→ 挑战
从含有“Debt advisory (638, 380)”的那一行开始逐字照抄下列条目，一直抄到最后一条为止，首尾两行都包括在内。

已提取条目:
• • • • •

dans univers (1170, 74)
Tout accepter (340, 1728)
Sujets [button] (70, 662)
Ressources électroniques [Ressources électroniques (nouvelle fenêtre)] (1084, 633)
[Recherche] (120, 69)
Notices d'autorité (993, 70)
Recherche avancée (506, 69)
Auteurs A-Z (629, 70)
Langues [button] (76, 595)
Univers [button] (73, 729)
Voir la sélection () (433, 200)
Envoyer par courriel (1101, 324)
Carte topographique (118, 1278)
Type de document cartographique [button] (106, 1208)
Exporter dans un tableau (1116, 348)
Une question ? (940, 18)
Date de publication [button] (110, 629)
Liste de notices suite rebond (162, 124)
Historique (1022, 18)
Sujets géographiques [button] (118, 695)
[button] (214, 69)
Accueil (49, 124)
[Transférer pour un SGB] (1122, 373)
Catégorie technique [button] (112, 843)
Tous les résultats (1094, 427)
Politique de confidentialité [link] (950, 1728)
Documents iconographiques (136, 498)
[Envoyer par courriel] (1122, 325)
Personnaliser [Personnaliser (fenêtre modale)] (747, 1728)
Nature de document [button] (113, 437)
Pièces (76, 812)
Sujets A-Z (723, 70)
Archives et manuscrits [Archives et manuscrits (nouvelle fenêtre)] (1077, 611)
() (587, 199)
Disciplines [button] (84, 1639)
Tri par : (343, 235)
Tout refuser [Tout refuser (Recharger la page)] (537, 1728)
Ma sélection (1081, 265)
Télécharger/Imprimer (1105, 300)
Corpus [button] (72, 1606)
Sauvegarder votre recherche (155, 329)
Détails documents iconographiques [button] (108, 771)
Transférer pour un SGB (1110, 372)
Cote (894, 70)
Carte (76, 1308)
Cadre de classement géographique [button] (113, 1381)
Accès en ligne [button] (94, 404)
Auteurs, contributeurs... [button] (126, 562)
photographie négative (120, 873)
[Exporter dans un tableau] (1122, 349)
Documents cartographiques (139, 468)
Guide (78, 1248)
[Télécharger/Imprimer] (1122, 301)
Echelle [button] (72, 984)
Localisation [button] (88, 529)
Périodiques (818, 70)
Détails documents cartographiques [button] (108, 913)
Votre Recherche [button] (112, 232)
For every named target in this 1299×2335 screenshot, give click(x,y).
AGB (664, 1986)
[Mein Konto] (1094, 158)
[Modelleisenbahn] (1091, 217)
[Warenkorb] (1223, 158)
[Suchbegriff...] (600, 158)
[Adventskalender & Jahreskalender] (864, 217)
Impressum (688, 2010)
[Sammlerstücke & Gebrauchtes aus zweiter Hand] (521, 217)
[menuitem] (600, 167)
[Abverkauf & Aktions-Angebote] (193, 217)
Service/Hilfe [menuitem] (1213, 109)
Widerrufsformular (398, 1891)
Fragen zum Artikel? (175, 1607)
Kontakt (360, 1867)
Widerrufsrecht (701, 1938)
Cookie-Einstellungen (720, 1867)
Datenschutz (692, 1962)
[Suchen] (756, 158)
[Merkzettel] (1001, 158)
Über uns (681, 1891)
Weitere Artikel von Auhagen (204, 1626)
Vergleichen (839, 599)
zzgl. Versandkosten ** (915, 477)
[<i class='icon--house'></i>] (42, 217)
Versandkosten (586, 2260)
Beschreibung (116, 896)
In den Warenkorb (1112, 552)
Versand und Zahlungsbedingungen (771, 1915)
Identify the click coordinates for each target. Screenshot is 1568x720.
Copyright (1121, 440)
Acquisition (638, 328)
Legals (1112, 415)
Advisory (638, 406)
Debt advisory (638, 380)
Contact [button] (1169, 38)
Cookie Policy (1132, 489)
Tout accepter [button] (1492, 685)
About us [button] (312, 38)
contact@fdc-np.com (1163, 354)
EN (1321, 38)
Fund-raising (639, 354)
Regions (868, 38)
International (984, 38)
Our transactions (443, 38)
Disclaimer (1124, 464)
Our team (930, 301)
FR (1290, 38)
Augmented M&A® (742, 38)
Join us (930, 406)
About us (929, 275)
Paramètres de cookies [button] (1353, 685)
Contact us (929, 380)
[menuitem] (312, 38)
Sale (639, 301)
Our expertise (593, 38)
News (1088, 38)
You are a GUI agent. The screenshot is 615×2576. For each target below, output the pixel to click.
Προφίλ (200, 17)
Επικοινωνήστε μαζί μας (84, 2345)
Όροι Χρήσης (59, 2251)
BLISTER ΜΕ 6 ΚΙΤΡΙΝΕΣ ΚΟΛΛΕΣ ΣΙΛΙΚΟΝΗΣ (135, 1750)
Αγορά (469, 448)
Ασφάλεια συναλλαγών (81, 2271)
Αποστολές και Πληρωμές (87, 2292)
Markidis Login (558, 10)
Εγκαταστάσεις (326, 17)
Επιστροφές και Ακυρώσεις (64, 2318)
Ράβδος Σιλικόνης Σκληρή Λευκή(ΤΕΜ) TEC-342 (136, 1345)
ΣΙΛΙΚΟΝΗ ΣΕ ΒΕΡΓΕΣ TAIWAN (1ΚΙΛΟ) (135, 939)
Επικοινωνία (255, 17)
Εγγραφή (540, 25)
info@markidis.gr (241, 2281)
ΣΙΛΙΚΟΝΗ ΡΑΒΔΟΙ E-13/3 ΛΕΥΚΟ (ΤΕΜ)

• • • • •

→ 答案
Debt advisory (638, 380)
Contact [button] (1169, 38)
Cookie Policy (1132, 489)
Tout accepter [button] (1492, 685)
About us [button] (312, 38)
contact@fdc-np.com (1163, 354)
EN (1321, 38)
Fund-raising (639, 354)
Regions (868, 38)
International (984, 38)
Our transactions (443, 38)
Disclaimer (1124, 464)
Our team (930, 301)
FR (1290, 38)
Augmented M&A® (742, 38)
Join us (930, 406)
About us (929, 275)
Paramètres de cookies [button] (1353, 685)
Contact us (929, 380)
[menuitem] (312, 38)
Sale (639, 301)
Our expertise (593, 38)
News (1088, 38)
You are a GUI agent. The screenshot is 615×2576. For each target below, output the pixel to click.
Προφίλ (200, 17)
Επικοινωνήστε μαζί μας (84, 2345)
Όροι Χρήσης (59, 2251)
BLISTER ΜΕ 6 ΚΙΤΡΙΝΕΣ ΚΟΛΛΕΣ ΣΙΛΙΚΟΝΗΣ (135, 1750)
Αγορά (469, 448)
Ασφάλεια συναλλαγών (81, 2271)
Αποστολές και Πληρωμές (87, 2292)
Markidis Login (558, 10)
Εγκαταστάσεις (326, 17)
Επιστροφές και Ακυρώσεις (64, 2318)
Ράβδος Σιλικόνης Σκληρή Λευκή(ΤΕΜ) TEC-342 (136, 1345)
ΣΙΛΙΚΟΝΗ ΣΕ ΒΕΡΓΕΣ TAIWAN (1ΚΙΛΟ) (135, 939)
Επικοινωνία (255, 17)
Εγγραφή (540, 25)
info@markidis.gr (241, 2281)
ΣΙΛΙΚΟΝΗ ΡΑΒΔΟΙ E-13/3 ΛΕΥΚΟ (ΤΕΜ)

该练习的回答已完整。